Jumat, 19 April 24

Sering Asal Nguap, Ekonomi Pun Makin Memble

Sering Asal Nguap, Ekonomi Pun Makin Memble

KONDISI perekonomian Indonesia sedang babak belur bahkan terancam alami kebangkrutan. Presiden Jokowi, sudah menyadarinya sejak dia dilantik untuk pertama kalinya sebagai pemimpin sekaligus penguasa di negeri ini.

Pada masa kampanye lalu, Joko memang sempat mengumbar pelor untuk memperbaiki perekonomian negeri ini. Salah satu jalan yang ditempuh adalah dengan mencabut subsidi bahan bakar kemudian mengalihkannya ke sektor infrastruktur, kesehatan serta pendidikan.

Memang benar, subsidi bahan bakar minyak kerap menjadi biang kerok lesunya perekonomian Indonesia. Sekedar pengingat, besarnya katrol terhadap sektor ini mencapai $US 3,7 sampai $US 4 milyar setiap bulannya. Besarnya porsi tersebut, tentu punya andil meningkatkan hutang luar negeri jangka pendek. Sebab di dalamnya, ada satu komponen yang dipakai untuk impor minyak.

Di sisi lain, nilai ekspor produk asal Indonesia terus melorot. Jadi wajar saja jika rupiah lebih sering tersungkur di hadapan dollar Amerika Serikat ketimbang menguat akibat defisit di dalam APBN begitu besarnya. Tapi, itu dulu. Sekarang, situasinya sudah berbeda.

Subsidi bahan bakar minyak sudah dicabut, ekspor ke luar negeri pun mencatatkan surplus 13% pada triwulan pertama tahun 2015 dan impor bahan baku juga tercatat turun 6%. Namun, ini belum menjadi sinyal baik bagi perekonomian negeri ini.

Dalam perbincangan via telepon dengan Obsessionnews.com, Wahyu Perdana Santosa, direktur riset keuangan Capital Price mengatakan bahwa hal tersebut justru harus diwaspadai. Sebab, kalau ini terus terjadi dalam waktu tiga hingga enam bulan ke depan, bukan tidak mungkin kalau industri-industri di dalam negeri justru menurunkan produksinya. Akibatnya gampang ditebak. Pengurangan jumlah pegawai bakal terjadi dan menambah masalah baru yaitu, pengangguran.

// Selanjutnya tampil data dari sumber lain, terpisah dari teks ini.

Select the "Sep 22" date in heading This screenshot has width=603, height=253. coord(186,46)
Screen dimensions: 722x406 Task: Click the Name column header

Data yang disuguhkan Center of Reform on Economics (CORE) Indonesia lain lagi. Penurunan pertumbuhan ekonomi sebesar 4,7% pada kuartal pertama tahun ini sangat dipengaruhi sebab dari luar. Lihat saja, sejumlah negara mitra dagang utama juga mengalami perlambatan. Akhirnya, laju ekspor Indonesia pun ikut melemah.

Memang, saat ini pemerintah sudah menyusun rencana induk pembangunan industri nasional untuk jangka waktu 2015-2035. Selain itu, fasilitas peringanan pajak juga sudah diberlakukan mulai 6 Mei 2015, sejalan dengan ditandatanganinya Peraturan Pemerintah (PP) nomor 18 tahun 2015. Tujuannya, mendorong penanaman modal asing serta domestik khususnya pada sektor industri pengolahan. Teriakan buruh selama ini juga coba didengar dengan merancang peraturan baru guna menentukan standar kebutuhan hidup layak (KHL) tiap lima tahun sekali agar menjadi rujukan penentuan upah minimum. Tapi, apa itu sudah cukup ? Coba kita kuliti satu-satu.

Sebenarnya, pemberian insetif pajak seperti yang tertuang dalam PP nomor 18 tahun 2015 sudah pernah dilakukan. Lihat saja isi dari PP nomor 148 tahun 2000 tentang fasilitas pajak penghasilan untuk penanaman modal di bidang-bidang usaha tertentu atau di daerah-daerah tertentu. Kemudian, ada juga PP nomor 1 tahun 2007, PP nomor 62 tahun 2008 tentang perubahan PP sebelumnya, serta PP nomor 52 tahun 2011. Lantas, apa sudah tepat kebijakan yang dikeluarkan pemerintah tersebut ?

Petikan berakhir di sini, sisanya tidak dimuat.